From the November 2012 issue

What is the average time for dust discharged from a supernova to be reconsolidated in part or whole to form a new start?

Gary Jewell, Creston, California
By | Published: November 26, 2012 | Last updated on May 18, 2023
Some of the dust released when Supernova 1987A (arrow) exploded will break down into atoms within a few hundred million years if the Large Magellanic Cloud’s galactic wind doesn’t kick it out of that galaxy. Those atoms will be recycled into a new star a few billion years later. // ESO
A dust grain ejected when a massive star explodes as a supernova can follow a few different paths. One possibility is that it will leave its host galaxy entirely as part of a galactic wind. Nearly half of all grains in the Milky Way today may suffer this fate. Some of these grains will be destroyed in our galaxy’s hot halo and some will eventually fall back, but either way the process will take at least 10 billion years.
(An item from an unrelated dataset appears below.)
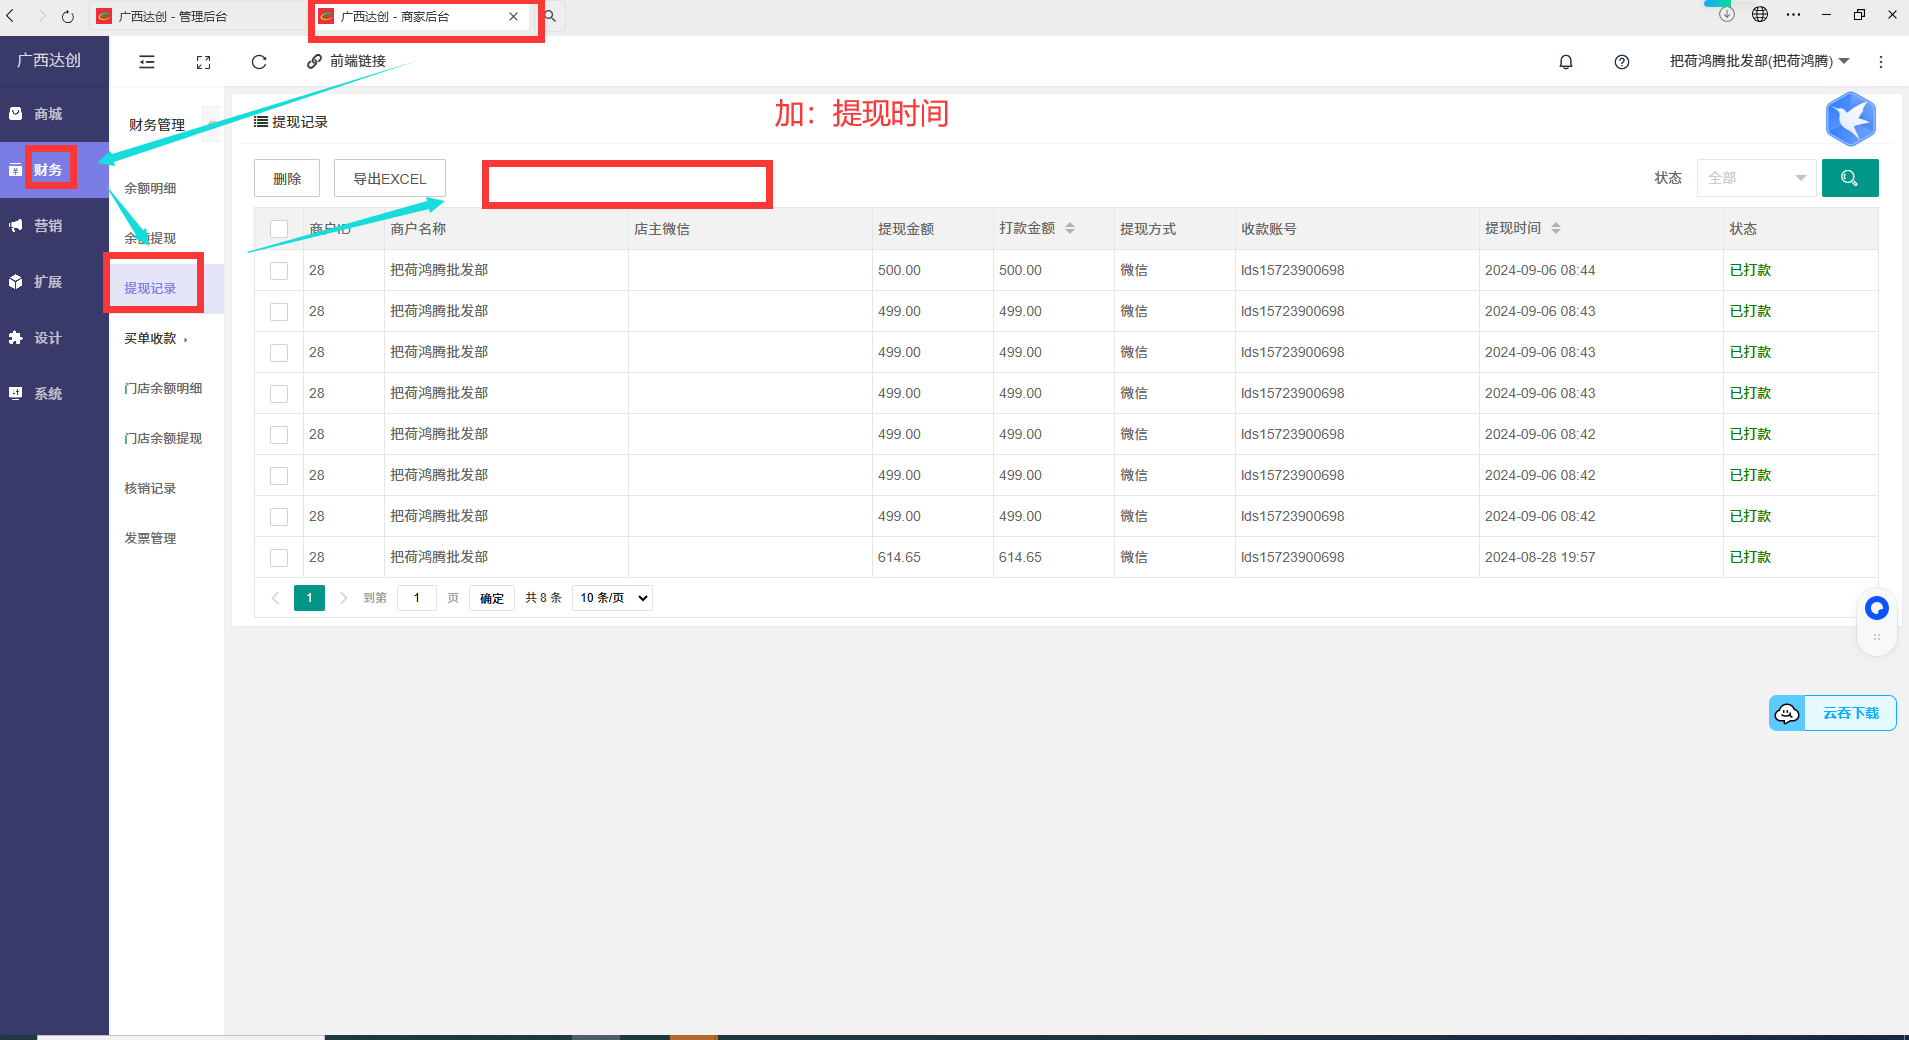The width and height of the screenshot is (1909, 1040).
Task: Open the 状态 filter dropdown
Action: (x=1755, y=178)
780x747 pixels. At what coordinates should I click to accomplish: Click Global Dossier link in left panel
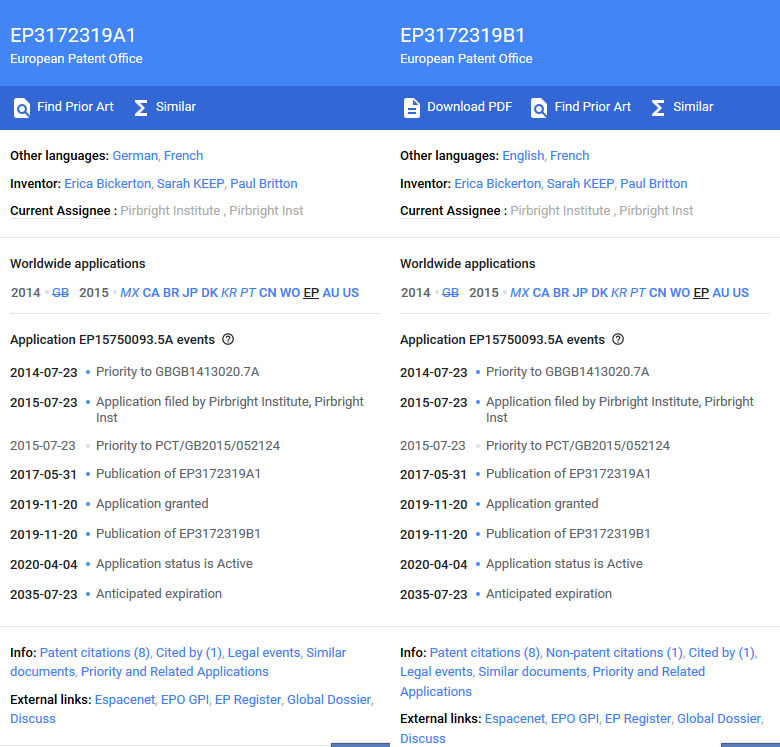329,700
The dust grains that don’t leave the galaxy, or that leave and return, will find themselves drifting through the interstel-lar medium (ISM) — the low-density gas that occupies the space between the stars. Most of these grains, too, will never make it into another star.
If a supernova’s shock waves hit a grain, the dust suddenly experiences a headwind of interstellar hydrogen atoms striking it at hundreds of kilometers per second. These atoms knock pieces off the grain in a process known as sputtering. Eventually, this breaks down the dust into its constituent atoms. In our galaxy, the average grain encounters a supernova shock strong enough to destroy it within a few hundred million years of its formation.

Sputtering destroys the grain, but the constituent atoms survive. They may create new dust grains that condense in the ISM, or they may remain as free atoms. In either case, given enough time, the grain’s atoms eventually will find themselves in an unstable region of the ISM that is collapsing to make a new star. The average time required for this to happen in the Milky Way is a few billion years.